The entries below need to be written out exactly, with no pictures included.

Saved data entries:

=== Begin Enclosure ===

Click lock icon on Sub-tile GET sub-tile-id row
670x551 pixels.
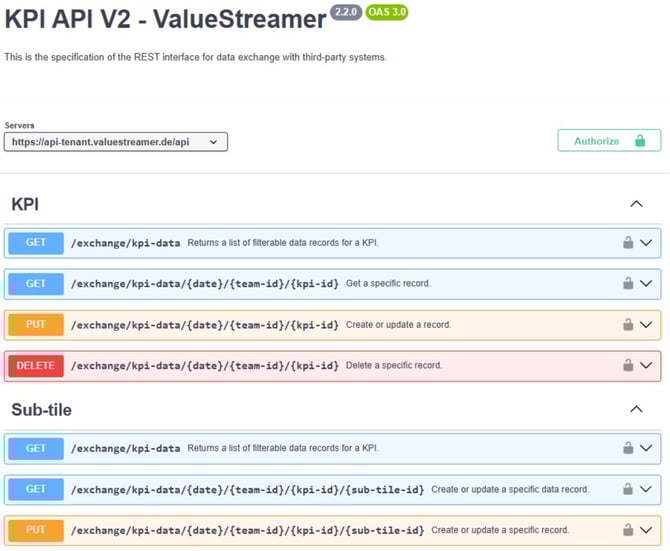(x=628, y=489)
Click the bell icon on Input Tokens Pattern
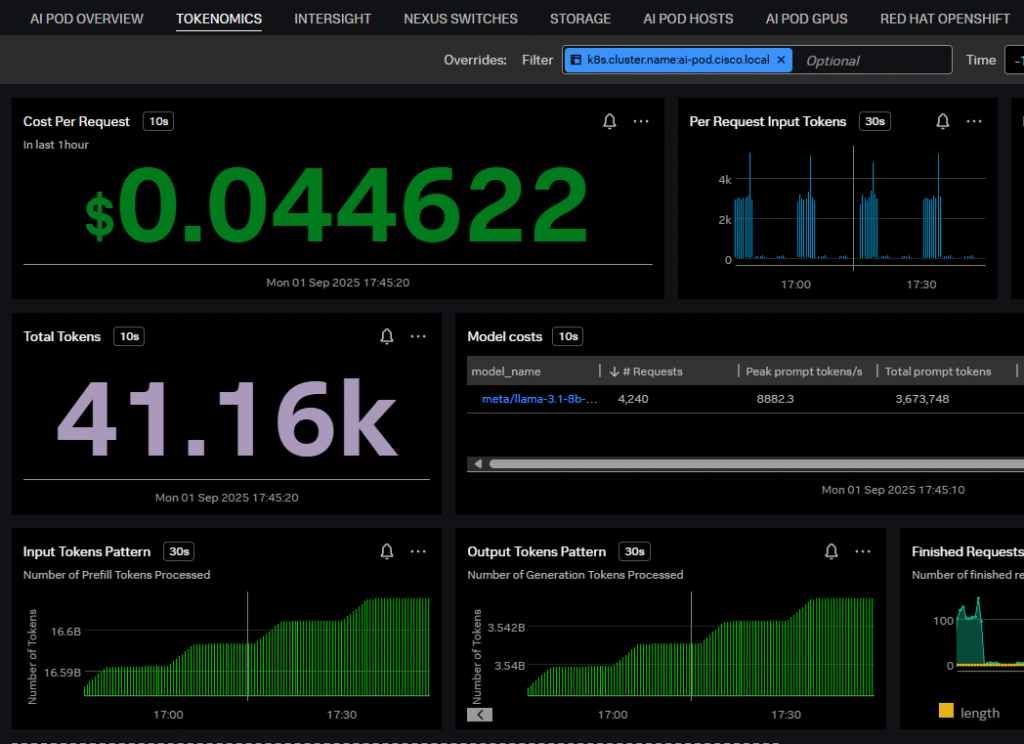Image resolution: width=1024 pixels, height=744 pixels. 387,552
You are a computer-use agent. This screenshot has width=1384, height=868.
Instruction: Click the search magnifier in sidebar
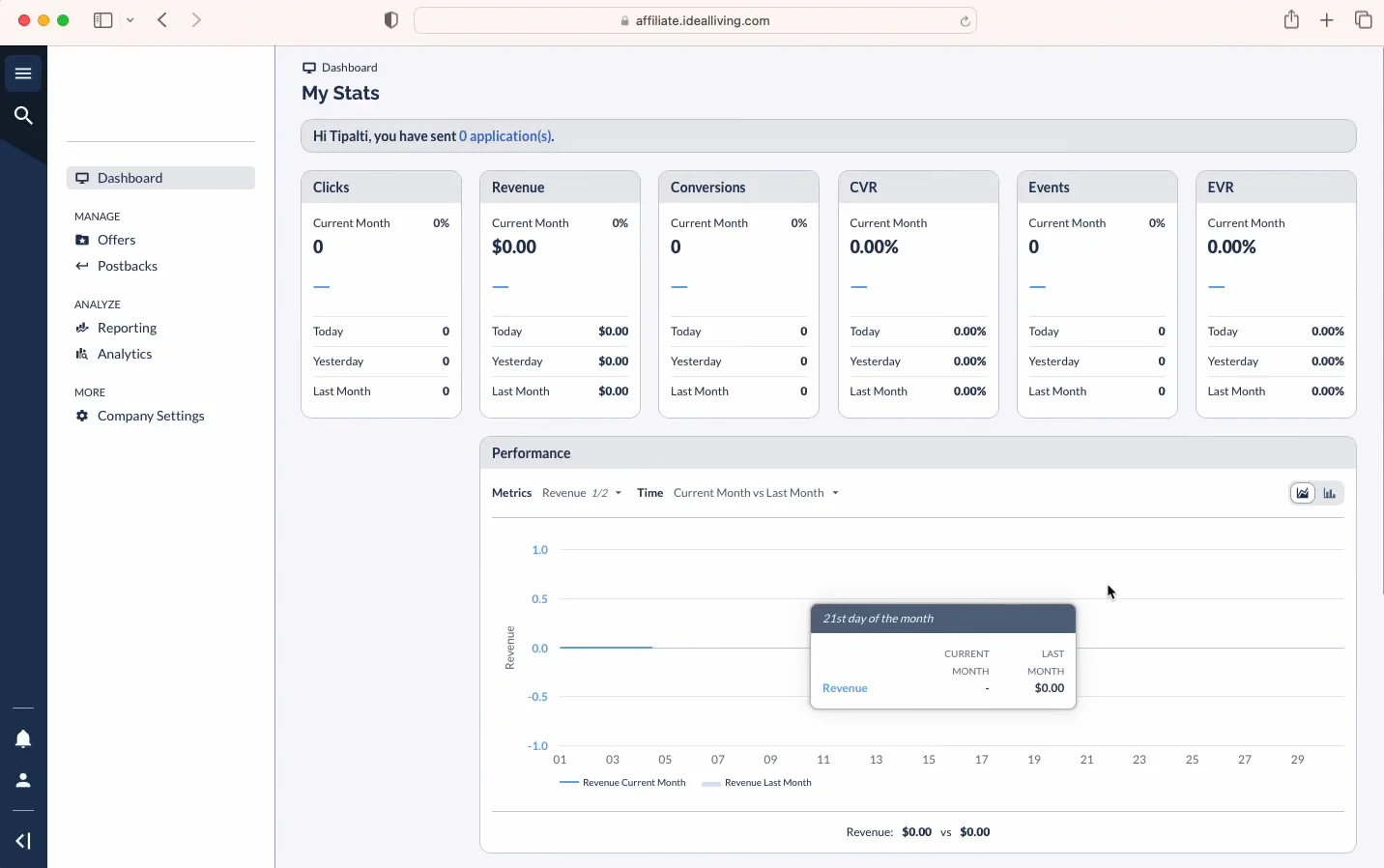pyautogui.click(x=23, y=116)
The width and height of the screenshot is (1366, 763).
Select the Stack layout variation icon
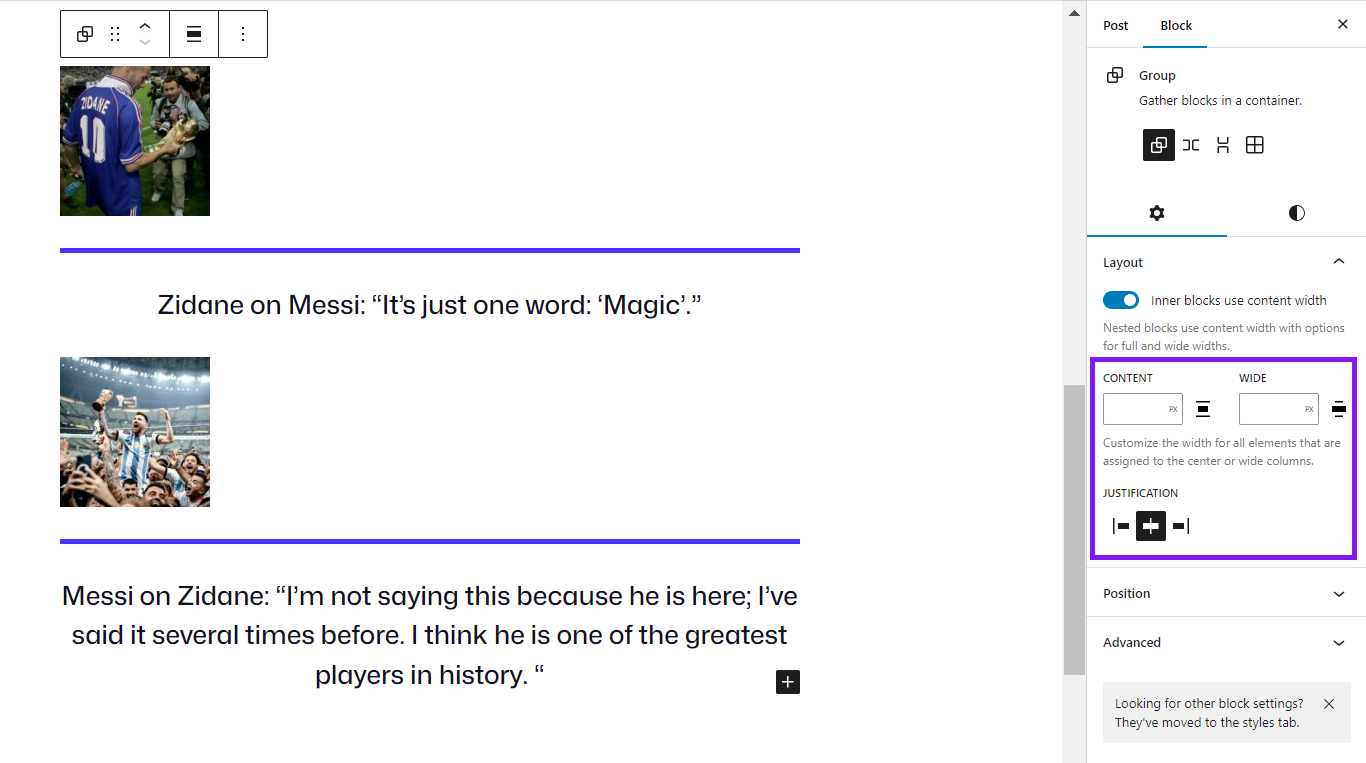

=== End Enclosure ===

[Answer section]
Click lock icon on Sub-tile GET sub-tile-id row
670x551 pixels.
(x=628, y=489)
Click the bell icon on Input Tokens Pattern
Image resolution: width=1024 pixels, height=744 pixels. 387,552
You are a computer-use agent. This screenshot has width=1384, height=868.
Instruction: Click the search magnifier in sidebar
pyautogui.click(x=23, y=116)
The width and height of the screenshot is (1366, 763).
Select the Stack layout variation icon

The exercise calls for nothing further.